━━━ Given records ━━━

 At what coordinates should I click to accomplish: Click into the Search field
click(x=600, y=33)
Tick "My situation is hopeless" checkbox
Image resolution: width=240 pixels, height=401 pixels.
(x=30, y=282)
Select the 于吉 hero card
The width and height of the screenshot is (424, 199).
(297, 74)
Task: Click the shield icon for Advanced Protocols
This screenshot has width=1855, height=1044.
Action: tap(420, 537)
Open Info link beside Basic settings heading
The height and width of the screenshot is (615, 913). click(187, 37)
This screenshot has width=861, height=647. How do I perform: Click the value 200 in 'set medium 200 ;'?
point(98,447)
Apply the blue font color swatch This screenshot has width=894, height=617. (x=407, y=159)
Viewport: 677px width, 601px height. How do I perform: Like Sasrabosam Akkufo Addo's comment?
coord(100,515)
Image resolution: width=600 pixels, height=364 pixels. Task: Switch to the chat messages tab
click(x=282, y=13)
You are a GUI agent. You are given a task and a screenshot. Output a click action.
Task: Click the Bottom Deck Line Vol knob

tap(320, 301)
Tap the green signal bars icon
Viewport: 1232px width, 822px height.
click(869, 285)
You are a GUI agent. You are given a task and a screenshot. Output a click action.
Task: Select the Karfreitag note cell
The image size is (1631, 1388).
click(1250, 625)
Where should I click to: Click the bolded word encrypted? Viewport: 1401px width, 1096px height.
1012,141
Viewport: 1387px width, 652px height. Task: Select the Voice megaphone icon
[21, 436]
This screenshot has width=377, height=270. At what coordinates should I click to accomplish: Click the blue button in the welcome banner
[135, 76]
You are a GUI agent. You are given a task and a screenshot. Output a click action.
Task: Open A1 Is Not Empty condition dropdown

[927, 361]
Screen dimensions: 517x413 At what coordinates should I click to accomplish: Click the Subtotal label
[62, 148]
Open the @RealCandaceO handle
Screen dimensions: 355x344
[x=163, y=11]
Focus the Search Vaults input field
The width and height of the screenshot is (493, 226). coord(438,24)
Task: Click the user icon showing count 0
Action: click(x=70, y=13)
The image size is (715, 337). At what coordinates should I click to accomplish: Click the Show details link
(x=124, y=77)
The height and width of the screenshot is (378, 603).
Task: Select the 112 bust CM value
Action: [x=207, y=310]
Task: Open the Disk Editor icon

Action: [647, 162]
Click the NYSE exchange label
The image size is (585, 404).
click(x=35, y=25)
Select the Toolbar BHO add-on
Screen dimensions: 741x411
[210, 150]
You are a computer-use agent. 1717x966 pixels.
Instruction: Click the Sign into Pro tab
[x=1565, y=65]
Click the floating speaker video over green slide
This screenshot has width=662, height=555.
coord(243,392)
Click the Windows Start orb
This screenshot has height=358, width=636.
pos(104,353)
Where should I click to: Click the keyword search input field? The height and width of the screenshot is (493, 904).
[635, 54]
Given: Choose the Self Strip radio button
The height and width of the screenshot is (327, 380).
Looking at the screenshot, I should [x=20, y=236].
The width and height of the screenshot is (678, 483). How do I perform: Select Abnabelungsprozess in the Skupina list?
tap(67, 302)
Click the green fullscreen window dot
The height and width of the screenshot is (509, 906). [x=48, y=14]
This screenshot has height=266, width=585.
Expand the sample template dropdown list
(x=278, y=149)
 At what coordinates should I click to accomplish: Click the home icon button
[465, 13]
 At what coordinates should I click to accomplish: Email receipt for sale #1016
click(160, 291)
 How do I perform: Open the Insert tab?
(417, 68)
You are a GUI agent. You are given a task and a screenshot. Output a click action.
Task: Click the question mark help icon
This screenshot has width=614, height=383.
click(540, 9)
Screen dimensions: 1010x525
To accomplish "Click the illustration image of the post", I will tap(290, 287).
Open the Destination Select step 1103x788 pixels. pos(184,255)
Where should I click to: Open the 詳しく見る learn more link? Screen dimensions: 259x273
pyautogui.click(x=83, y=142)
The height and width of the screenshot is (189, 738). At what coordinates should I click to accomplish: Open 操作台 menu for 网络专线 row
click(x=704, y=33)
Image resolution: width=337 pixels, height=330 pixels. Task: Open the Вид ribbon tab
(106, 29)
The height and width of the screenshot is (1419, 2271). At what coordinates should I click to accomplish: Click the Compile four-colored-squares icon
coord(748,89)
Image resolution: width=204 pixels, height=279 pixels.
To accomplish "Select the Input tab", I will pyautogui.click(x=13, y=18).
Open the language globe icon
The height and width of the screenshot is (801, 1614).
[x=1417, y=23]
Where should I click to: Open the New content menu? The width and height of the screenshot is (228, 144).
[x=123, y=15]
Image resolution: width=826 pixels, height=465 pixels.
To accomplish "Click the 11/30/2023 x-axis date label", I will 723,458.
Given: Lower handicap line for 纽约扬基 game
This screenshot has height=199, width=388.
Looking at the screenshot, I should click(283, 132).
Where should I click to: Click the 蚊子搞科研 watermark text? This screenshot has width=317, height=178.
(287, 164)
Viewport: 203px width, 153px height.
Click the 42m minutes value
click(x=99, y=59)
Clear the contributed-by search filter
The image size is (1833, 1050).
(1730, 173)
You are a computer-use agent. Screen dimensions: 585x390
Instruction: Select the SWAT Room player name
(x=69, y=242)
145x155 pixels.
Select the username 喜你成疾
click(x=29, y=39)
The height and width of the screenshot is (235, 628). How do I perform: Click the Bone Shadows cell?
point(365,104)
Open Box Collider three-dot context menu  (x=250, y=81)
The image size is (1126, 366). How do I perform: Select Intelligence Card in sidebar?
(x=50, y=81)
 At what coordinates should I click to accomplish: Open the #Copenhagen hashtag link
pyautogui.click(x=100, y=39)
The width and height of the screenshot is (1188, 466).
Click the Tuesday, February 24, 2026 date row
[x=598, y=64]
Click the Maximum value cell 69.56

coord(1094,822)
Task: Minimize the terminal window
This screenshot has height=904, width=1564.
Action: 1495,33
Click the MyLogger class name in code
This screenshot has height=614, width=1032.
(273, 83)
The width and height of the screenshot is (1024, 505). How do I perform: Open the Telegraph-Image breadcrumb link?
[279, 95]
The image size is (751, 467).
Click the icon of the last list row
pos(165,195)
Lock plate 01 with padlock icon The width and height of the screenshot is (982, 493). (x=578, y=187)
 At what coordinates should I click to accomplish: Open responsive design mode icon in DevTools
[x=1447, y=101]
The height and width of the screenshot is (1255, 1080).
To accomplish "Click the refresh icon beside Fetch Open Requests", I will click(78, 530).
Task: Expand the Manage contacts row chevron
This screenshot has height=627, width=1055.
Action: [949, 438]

━━━

*Exercise details*
Please pull out each line from the entries above that contains the word "will".

*Exercise solution*
To accomplish "Click the illustration image of the post", I will tap(290, 287).
To accomplish "Select the Input tab", I will pyautogui.click(x=13, y=18).
To accomplish "Click the 11/30/2023 x-axis date label", I will 723,458.
To accomplish "Click the refresh icon beside Fetch Open Requests", I will click(78, 530).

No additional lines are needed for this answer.